More importantly, however, are the reasons proposed:
  • Neglected/Old Water points
  • Poor access to sanitation services
  • Increased Droughts and Floods
  • Poor hygienic practice (in the form of open defecation & not washing hands)
I'd like to quickly mention another charity website I came across called Drop4Drop which states that  there is a water crisis in Malawi and that "Currently, 1 in 10 people don’t have access to clean water because of a series of droughts, flooding and population growth."

Why are you telling me this?

So you may be thinking this exact question right now. Here's why. 
I found it very interesting because throughout my life, adverts and charities frame Africa as a whole as a country (that's right, not continent) that needs saving from western intervention. More importantly, that the problems are simple and so the solutions are simple like donating money for a well.  Boakye-Ansah et al. (2016) however, have a different idea.

What did they do?

They carried out a study in Lilongwe, the capital of Malawi. The city is divided into 58 areas. Of these 58 areas, drinking water samples were collected from two low-income areas (56 and 7) and two higher-income areas (47 and 2) (see figure 1).
The Lilongwe Water Board (LWB) network supplies 78% of the city population. 37% through in-house connections and 41% through water Kiosks.

I had never come across the term water kiosk until this module so, if you're like me, here's an example:


image of a water kiosk (source)




fig 1. Map of the Lilongwe municipality and the four areas sampled (source)
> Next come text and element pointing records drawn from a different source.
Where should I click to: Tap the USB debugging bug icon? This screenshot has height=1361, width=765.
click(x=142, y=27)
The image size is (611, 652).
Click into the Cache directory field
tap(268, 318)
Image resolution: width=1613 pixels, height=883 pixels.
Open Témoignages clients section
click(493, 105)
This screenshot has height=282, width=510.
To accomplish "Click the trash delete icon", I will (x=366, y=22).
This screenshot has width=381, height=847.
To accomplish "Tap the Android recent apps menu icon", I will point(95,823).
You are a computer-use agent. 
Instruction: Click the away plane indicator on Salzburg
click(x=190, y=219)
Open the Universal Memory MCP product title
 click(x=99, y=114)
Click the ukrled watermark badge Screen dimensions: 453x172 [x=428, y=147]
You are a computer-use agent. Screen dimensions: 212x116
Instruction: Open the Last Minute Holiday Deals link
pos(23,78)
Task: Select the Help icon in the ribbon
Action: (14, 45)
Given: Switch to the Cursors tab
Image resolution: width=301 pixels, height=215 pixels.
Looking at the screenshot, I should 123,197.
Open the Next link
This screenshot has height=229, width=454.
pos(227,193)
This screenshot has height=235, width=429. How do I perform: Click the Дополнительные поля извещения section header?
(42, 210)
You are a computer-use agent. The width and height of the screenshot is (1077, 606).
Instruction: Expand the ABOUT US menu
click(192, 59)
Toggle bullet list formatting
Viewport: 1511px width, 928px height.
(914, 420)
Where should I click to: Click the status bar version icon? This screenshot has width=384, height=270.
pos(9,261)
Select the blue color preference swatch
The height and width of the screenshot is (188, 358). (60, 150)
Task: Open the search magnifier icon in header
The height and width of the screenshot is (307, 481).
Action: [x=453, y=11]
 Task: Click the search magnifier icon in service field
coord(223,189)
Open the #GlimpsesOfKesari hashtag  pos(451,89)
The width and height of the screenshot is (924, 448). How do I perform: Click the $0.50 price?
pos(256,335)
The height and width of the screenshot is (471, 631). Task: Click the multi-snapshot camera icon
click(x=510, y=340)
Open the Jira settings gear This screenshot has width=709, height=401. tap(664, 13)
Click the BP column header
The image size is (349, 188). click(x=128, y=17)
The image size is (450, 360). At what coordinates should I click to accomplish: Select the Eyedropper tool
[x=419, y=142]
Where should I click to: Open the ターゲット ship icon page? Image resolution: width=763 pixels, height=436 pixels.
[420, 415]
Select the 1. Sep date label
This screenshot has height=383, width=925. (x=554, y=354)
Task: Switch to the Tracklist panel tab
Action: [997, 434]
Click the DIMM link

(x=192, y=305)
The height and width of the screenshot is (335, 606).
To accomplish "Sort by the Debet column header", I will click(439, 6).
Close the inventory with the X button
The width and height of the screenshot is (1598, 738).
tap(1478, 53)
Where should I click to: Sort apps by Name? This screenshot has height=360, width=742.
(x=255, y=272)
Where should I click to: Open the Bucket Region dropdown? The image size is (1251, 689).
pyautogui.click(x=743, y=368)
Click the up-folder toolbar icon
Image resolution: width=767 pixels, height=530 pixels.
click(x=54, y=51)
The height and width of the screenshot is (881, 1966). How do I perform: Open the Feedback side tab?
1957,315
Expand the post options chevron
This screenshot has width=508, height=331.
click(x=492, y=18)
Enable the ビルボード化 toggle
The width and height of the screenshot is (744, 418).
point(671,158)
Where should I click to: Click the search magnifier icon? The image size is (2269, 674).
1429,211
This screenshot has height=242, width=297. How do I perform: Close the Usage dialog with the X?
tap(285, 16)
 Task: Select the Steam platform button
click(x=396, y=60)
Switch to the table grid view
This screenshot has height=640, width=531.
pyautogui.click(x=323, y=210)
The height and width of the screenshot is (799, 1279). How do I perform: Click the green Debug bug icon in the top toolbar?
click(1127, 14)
The samples were collected in sterile 300mL Pyrex bottles and stored in insulated cool boxes with ice packs to be transported to the laboratory where they were processed.  They then performed some physicochemical and microbiological analyses.

What did they find?

  • concentration of E.coli and total coliforms was low at outlet treatment works and reservoirs but increased as water flowed to the settlements.
  • E.coli and coliform concentrations were higher at kiosks and in water stored at household level. 
  • In higher income areas: 57% of samples had coliforms, 3% E.coli in area 47 and 70% coliforms with 30% E.coli in area 2
  • In lower income kiosk areas: 98% of samples had coliforms, 64%  in area 56 and 74% coliforms, 47%  in area 6
  • In lower income household: 100% coliforms with 91% E.coli in area 56, 100% coliforms, 100% E.coli in area 2

What does that mean?

Firstly, this means that higher income areas still had contaminated, unsafe drinking water. However, there was a clear difference in water quality between the lower-income areas and higher-income areas. 
In addition, if there was higher concentration of coliforms and E.coli at the settlements than at the water treatment works and reservoirs, this meant water was being contaminated as it was transported. This is thought to be because of the quality of pipes leading to particles in the water acting as a shield for microorganisms to avoid disinfection (Lynch et al. 2014)
In fact, Boakye-Ansah et al.(2016) mention the higher income areas having longer, underground, better quality pipes whereas the low income areas have fewer pipes that are smaller in size and poorer in quality. 

Wait! There's a little bit more!

So if this wasn't enough, when looking at the water network of the study area, Boakye-Ansah et al. (2016) illustrated that there was less water being supplied to the low income areas, which actually had larger populations (see figure 2).

Fig. 2 : network of the study area (source)



The main ideas

The biggest takeaway from this literature was that there was a clear difference in the supply network to Higher income areas and low income areas. The inequality in water quality in Lilongwe between low income areas and higher income areas were mainly attributed to the "socio-political decisions concerning the design and management of the supply network by the competent actors and institutions." 
This emphasized the idea that water issues are very complex and are not always as simple as charities advertising through the mainstream media suggest. I just think it's very important to see the more socio-political causes of water quality issues. 

Thanks for tuning in again!




Comments

  1. You stated that “the inequality in water quality in Lilongwe between low income areas and higher income areas were mainly attributed to socio-political decisions concerning design and management of supply network by actors and institutions". Is it possible that this challenge is not limited to Lilongwe but common across postcolonial African societies but also a problem of centralised water distribution. This is a nice review of water and sanitation challenges in Lilongwe, well presented and showing good engagement with literature.

    My question is to help thinking for future post.